Die Experten befassen sich mit den Herausforderungen dieser Rebsorte im Weinberg und im Keller. Arno Becker, DLR Oppenheim, zeigte die große Lebensleistung von Georg Scheu auf, der die Drahtrahmenerziehung propagierte und damals revolu­tionäre Reihenabstände von 1,20 m forderte. Üblich war die Einzelstockerziehung 90 cm x 90 cm. In Vorträgen sprach er sich damals schon für 2 m Reihenabstand aus und einen Halbbogen. „Stell mich frei – ich trag für zwei“, ist ein überliefertes Zitat von Scheu. Für seine Neuzüchtungen hat er Pioniere gefunden, die die Sorten auf verschiedenen Böden testeten. Scheu war nicht nur Rebenzüchter, sondern darüber hinaus ein voraus schauender Weinbauberater. Scheu verteidigte vehement den Anbau von Müller-Thurgau. Er war in vieler Hinsicht ein Vorkämpfer des modernen Weinbaus. Scheu beschrieb die Blattrollkrankheit und rottete sie durch konsequente Selektion nahezu aus. Viele seiner Theorien konnten später bewiesen werden. Was er in Vorträgen erklärte, ist heute noch aktuell: „Wir müssen anbauen, was die Verbraucher wünschen.“ Scheu war überzeugt davon, dass der Qualitätsgedanke im Mittelpunkt stehen müsse: „Die Quali-tätsfrage ist die Lebensfrage des deutschen Weinbaus.“

Kein Rezept, aber viel Fingerspitzengefühl

Gastgeberin Dr. Eva Vollmer (links) und Weinkritiker Stuart Pigott (rechts) lockerten in einer unterhaltsamenTalkrunde mit den Scheurebe-Winzern Matthias Runkel aus dem Weingut Bischel in Appenheim und Werner Pitthan aus Zotzenheim den Abend auf.

Foto: Bettina Siée

Dr. Dietrich Marbé-Sans erläuterte die Scheurebe aus kellerwirtschaftlicher Sicht, aber es gebe kein allgemeingültiges Rezept. Entblättern mache Sinn, um die Trauben gesund zu erhalten, sei aber nicht förderlich für das Aroma. Das typische Aroma werde erst während der Gärung gebildet. Hier wiedersprachen Praktiker. Marbé-Sans warnte davor die Trauben zu stark der Sonne auszusetzen. Die Rebe dürfe keinen Stress haben, sagten die Praktiker. Auch über Maischestandzeit entbrannte eine fachliche Diskussion. Reduktiver Ausbau sei wichtig, war man sich einig. „Der Ausbau von Scheurebe-Wein geht nicht nach Lehrbuch, sondern mit Herz und Verstand, mit Bauchgefühl und mit viel Liebe“, erklärte Scheupreisgewinner Ben Rothmeier.
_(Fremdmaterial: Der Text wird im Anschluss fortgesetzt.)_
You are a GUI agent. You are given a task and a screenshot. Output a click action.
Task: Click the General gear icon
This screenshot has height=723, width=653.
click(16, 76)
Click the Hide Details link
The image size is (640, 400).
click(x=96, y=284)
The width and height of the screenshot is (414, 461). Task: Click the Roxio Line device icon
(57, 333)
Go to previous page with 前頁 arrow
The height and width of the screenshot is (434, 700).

Bernd Wechsler, Kompetenzzentrum Weinmarkt und Weinmarketing, berichtete von einem klaren Trend zu aromatischen Weißweinen und sieht Scheurebe-Weine in einer Nische, die ausbaufähig sei. Es fehle bislang eine Marketingstrategie. Die Branche müsse sich Gedanken machen und auf ein Profil einigen – trocken oder lieblich. Wechsler regt an, einen passenden Namen zu suchen und erklärte dazu die Marketingstrategie vom Veltliner, der als „Pfefferl“ vermarktet werde.
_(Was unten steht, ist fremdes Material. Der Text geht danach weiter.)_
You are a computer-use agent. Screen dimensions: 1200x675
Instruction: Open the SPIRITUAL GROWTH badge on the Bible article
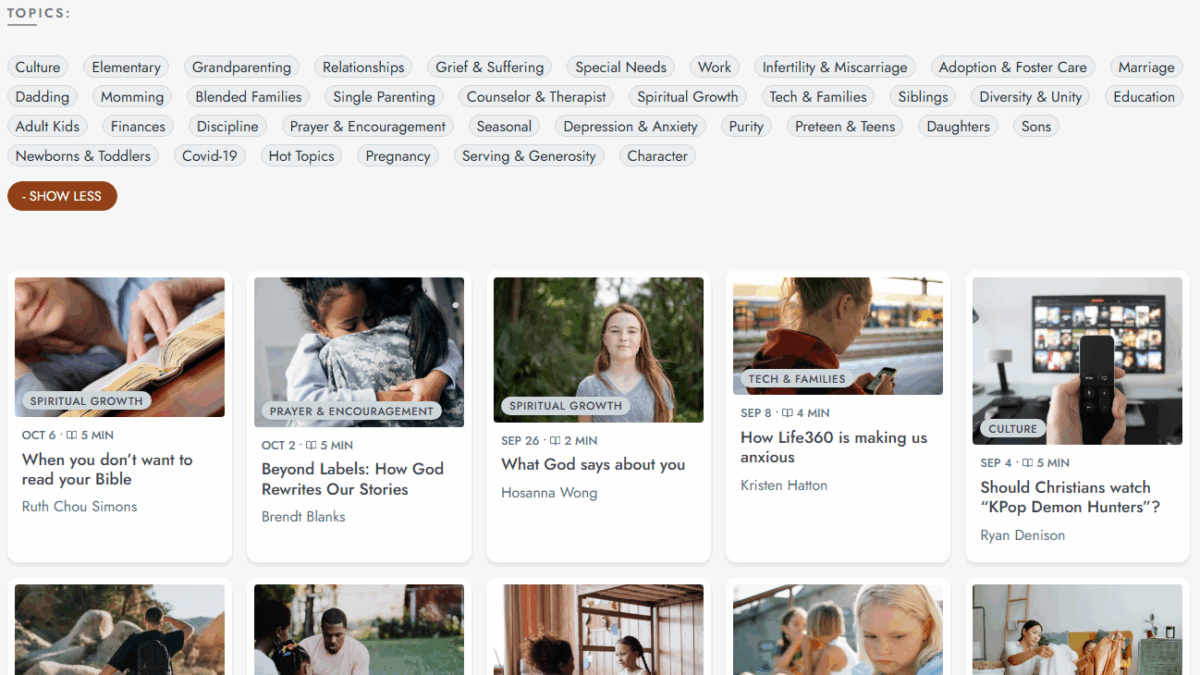click(86, 400)
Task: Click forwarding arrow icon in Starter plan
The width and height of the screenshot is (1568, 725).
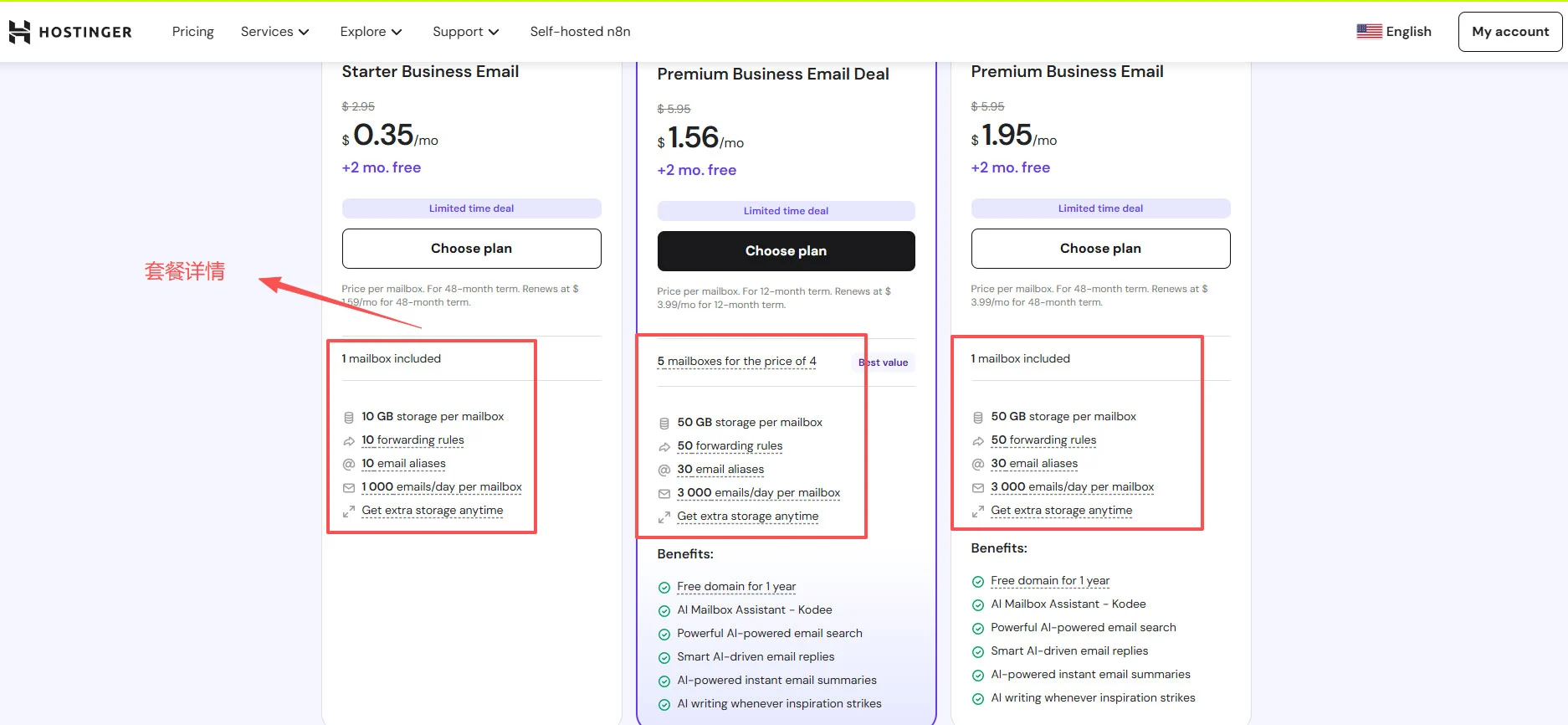Action: point(349,440)
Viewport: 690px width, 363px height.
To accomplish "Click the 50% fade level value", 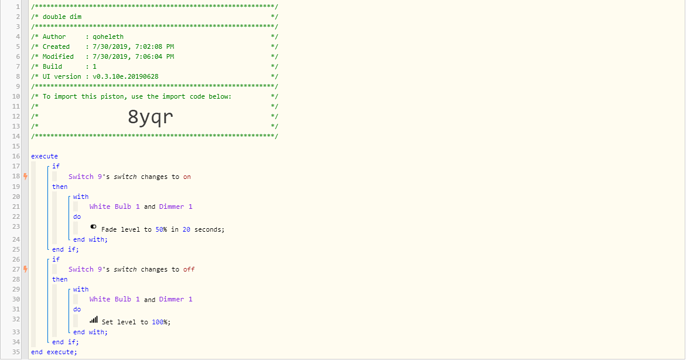I will pos(161,229).
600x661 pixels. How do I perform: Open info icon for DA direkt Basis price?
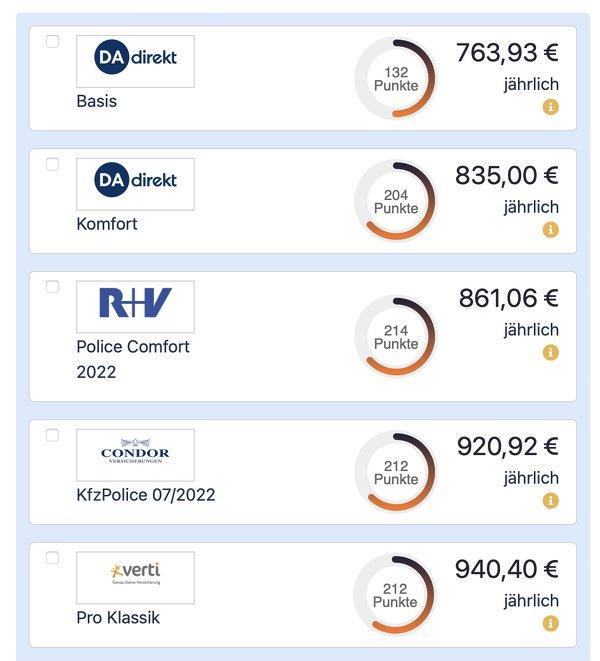pos(550,107)
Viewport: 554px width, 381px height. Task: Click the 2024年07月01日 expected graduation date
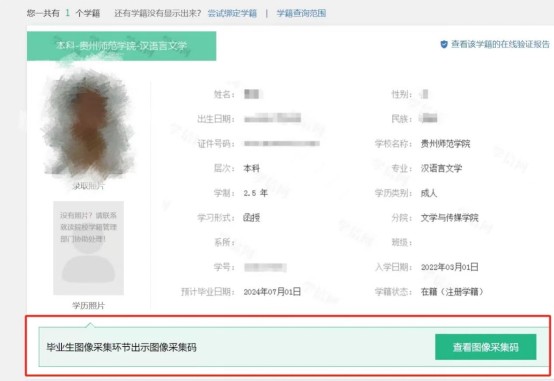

Auch Christian Frens von Sommelier-Consult glaubt, dass die Marktnische noch besser besetzt werden könne. „Scheu ist als Speisebegleiter eine Granate“, schwärmte Frens, aber ohne aktive Empfehlung gehe es nicht. Junge Weintrinker spricht Scheu an, weil die Aromen zu erkennen sind. Die von Christine Balais, Sommelière Köln, zelebrierte Weinprobe zeigte das Potenzial dieser Sorte. Es wurden Weine des 1. Internationalen Scheurebe-Wettbewerbs vorgestellt. Welche Geschmackserlebnisse Scheurebe-Weine bieten und wie man mit diesen Weinen große Feste feiern kann – das alles zeigte der Scheurebe-Tag.

Der Tag endete mit einem lauwarmen Sommerabend im Weingut Dr. Eva Vollmer. Hier fand ein unvergessliches Geburtstagsfest statt, mit einem Scheurebe-Dinner und passenden Scheurebe-Weinen, dazu ein lockerer Bühnentalk mit Scheurebe-Winzern und dem international bekannten Weinkritiker Stuart Pigott.